Poorman’s Fertilizer, March 23, 2026
As Johnny Horton sang in 1959, “When it’s springtime in Alaska, it’s forty below!” It wasn’t quite forty below today, but it did look like Day One of the Iditarod. The snow came in with a vengeance. It started an hour after sunrise and was still going strong at dark. In the end only 6-8” fell, but it was still what I call a regulation snow storm.
Those spring snows: are they The Poorman’s Fertilizer? According to a friend, only snow after April 10th—the official Poorman’s start date—can be considered as such. April 10th is also the official “return of the Canada Geese” date. Every year I hear them fly over the orchard on the 10th. Maybe these two seemingly unrelated events are not so unrelated. (Like so many things.)

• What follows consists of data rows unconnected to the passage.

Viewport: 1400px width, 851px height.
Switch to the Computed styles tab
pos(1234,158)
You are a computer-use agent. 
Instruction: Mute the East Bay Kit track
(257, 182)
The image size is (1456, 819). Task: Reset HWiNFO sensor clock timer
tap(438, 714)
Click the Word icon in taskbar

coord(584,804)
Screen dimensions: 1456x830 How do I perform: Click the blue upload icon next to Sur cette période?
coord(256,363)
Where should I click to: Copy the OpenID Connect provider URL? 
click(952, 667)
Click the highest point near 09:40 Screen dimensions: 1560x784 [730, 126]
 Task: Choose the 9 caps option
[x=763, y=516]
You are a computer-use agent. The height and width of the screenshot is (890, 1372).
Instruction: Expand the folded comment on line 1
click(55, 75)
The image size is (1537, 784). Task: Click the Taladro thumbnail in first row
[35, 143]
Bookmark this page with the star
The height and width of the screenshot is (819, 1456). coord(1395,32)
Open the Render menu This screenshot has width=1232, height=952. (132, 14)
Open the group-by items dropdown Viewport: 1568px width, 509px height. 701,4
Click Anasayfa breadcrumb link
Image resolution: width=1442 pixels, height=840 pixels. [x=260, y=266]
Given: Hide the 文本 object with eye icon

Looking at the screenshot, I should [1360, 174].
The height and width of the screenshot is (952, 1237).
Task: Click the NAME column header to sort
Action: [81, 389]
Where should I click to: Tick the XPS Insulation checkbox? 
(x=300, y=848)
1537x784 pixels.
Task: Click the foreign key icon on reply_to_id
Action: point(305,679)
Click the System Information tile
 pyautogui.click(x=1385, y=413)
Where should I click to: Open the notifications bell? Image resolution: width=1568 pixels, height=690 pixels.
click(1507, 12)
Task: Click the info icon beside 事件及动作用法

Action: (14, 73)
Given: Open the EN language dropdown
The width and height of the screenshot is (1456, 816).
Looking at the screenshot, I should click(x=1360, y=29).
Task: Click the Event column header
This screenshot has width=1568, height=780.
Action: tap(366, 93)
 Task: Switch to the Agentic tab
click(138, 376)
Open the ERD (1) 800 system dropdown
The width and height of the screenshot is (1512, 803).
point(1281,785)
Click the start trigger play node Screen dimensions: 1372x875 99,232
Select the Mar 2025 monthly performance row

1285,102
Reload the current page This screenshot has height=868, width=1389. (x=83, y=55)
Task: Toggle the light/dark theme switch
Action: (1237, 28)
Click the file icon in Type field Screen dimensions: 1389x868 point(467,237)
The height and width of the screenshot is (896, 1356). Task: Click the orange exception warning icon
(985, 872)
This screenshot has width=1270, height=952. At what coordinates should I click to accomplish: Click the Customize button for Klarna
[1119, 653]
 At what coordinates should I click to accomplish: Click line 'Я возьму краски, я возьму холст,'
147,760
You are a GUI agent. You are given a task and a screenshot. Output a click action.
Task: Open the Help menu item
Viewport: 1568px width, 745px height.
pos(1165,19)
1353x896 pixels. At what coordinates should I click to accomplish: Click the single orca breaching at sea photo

Though the ground is still frozen down under, the surface is softening up, and when this latest snow melts, much of it will be absorbed into Mother Earth. The plants will be glad for it, and we will too. The magic of Water. The snow this past winter has been almost entirely of the dry kind. We had hardly any days over freezing for all of January and February. But the snow today is the wet kind. It’s heavy. Were it dry, it might have been a foot deep. Were it rain, it would already be gone down the Sheepscot River en route to Wiscasset. This way it has a far better chance of getting put to use in the orchard. Give me snow in March!